Problem statement: Give back the full data, unchanged and complete.

Excerpted data:
-- Opening Marker --
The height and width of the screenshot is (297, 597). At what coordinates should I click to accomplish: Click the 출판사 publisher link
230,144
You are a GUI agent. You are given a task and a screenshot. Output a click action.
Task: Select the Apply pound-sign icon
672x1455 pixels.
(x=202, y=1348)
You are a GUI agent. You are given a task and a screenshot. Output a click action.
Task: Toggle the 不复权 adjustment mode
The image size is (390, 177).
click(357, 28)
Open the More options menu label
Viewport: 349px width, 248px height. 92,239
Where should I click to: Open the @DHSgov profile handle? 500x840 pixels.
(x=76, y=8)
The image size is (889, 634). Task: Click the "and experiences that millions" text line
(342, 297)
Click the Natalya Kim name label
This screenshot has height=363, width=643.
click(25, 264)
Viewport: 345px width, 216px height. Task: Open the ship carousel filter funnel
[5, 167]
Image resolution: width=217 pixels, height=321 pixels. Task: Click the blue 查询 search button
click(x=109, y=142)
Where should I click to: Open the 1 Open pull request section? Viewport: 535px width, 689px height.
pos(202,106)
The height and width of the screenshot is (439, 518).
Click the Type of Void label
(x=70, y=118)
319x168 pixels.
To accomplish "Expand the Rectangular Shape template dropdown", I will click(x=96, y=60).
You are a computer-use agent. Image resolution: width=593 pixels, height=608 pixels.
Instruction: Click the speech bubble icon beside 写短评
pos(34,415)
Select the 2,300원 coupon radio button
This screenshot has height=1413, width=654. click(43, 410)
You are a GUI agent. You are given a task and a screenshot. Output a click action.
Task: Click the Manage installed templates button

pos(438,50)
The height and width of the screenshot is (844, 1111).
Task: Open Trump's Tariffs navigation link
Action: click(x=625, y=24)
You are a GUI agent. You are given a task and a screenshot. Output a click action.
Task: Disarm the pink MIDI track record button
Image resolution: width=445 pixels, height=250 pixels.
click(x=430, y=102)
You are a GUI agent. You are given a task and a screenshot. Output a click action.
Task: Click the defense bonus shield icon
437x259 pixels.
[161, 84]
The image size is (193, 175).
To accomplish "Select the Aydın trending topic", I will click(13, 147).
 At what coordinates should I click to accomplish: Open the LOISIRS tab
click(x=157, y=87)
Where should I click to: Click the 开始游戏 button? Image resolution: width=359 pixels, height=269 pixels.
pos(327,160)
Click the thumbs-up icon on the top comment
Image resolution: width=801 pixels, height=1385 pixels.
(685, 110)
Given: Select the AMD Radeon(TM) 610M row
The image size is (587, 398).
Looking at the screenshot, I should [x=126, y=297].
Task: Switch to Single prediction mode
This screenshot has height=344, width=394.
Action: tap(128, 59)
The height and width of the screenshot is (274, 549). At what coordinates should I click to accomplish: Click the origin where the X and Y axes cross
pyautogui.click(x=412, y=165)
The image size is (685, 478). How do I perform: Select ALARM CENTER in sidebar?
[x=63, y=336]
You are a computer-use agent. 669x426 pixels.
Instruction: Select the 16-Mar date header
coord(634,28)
-- Closing Marker --
Solution to this exercise:
The height and width of the screenshot is (297, 597). At what coordinates should I click to accomplish: Click the 출판사 publisher link
230,144
You are a GUI agent. You are given a task and a screenshot. Output a click action.
Task: Select the Apply pound-sign icon
672x1455 pixels.
(x=202, y=1348)
You are a GUI agent. You are given a task and a screenshot. Output a click action.
Task: Toggle the 不复权 adjustment mode
The image size is (390, 177).
click(357, 28)
Open the More options menu label
Viewport: 349px width, 248px height. 92,239
Where should I click to: Open the @DHSgov profile handle? 500x840 pixels.
(x=76, y=8)
The image size is (889, 634). Task: Click the "and experiences that millions" text line
(342, 297)
Click the Natalya Kim name label
This screenshot has height=363, width=643.
click(25, 264)
Viewport: 345px width, 216px height. Task: Open the ship carousel filter funnel
[5, 167]
Image resolution: width=217 pixels, height=321 pixels. Task: Click the blue 查询 search button
click(x=109, y=142)
Where should I click to: Open the 1 Open pull request section? Viewport: 535px width, 689px height.
pos(202,106)
The height and width of the screenshot is (439, 518).
Click the Type of Void label
(x=70, y=118)
319x168 pixels.
To accomplish "Expand the Rectangular Shape template dropdown", I will click(x=96, y=60).
You are a computer-use agent. Image resolution: width=593 pixels, height=608 pixels.
Instruction: Click the speech bubble icon beside 写短评
pos(34,415)
Select the 2,300원 coupon radio button
This screenshot has height=1413, width=654. click(43, 410)
You are a GUI agent. You are given a task and a screenshot. Output a click action.
Task: Click the Manage installed templates button

pos(438,50)
The height and width of the screenshot is (844, 1111).
Task: Open Trump's Tariffs navigation link
Action: click(x=625, y=24)
You are a GUI agent. You are given a task and a screenshot. Output a click action.
Task: Disarm the pink MIDI track record button
Image resolution: width=445 pixels, height=250 pixels.
click(x=430, y=102)
You are a GUI agent. You are given a task and a screenshot. Output a click action.
Task: Click the defense bonus shield icon
437x259 pixels.
[161, 84]
The image size is (193, 175).
To accomplish "Select the Aydın trending topic", I will click(13, 147).
 At what coordinates should I click to accomplish: Open the LOISIRS tab
click(x=157, y=87)
Where should I click to: Click the 开始游戏 button? Image resolution: width=359 pixels, height=269 pixels.
pos(327,160)
Click the thumbs-up icon on the top comment
Image resolution: width=801 pixels, height=1385 pixels.
(685, 110)
Given: Select the AMD Radeon(TM) 610M row
The image size is (587, 398).
Looking at the screenshot, I should [x=126, y=297].
Task: Switch to Single prediction mode
This screenshot has height=344, width=394.
Action: tap(128, 59)
The height and width of the screenshot is (274, 549). At what coordinates should I click to accomplish: Click the origin where the X and Y axes cross
pyautogui.click(x=412, y=165)
The image size is (685, 478). How do I perform: Select ALARM CENTER in sidebar?
[x=63, y=336]
You are a computer-use agent. 669x426 pixels.
Instruction: Select the 16-Mar date header
coord(634,28)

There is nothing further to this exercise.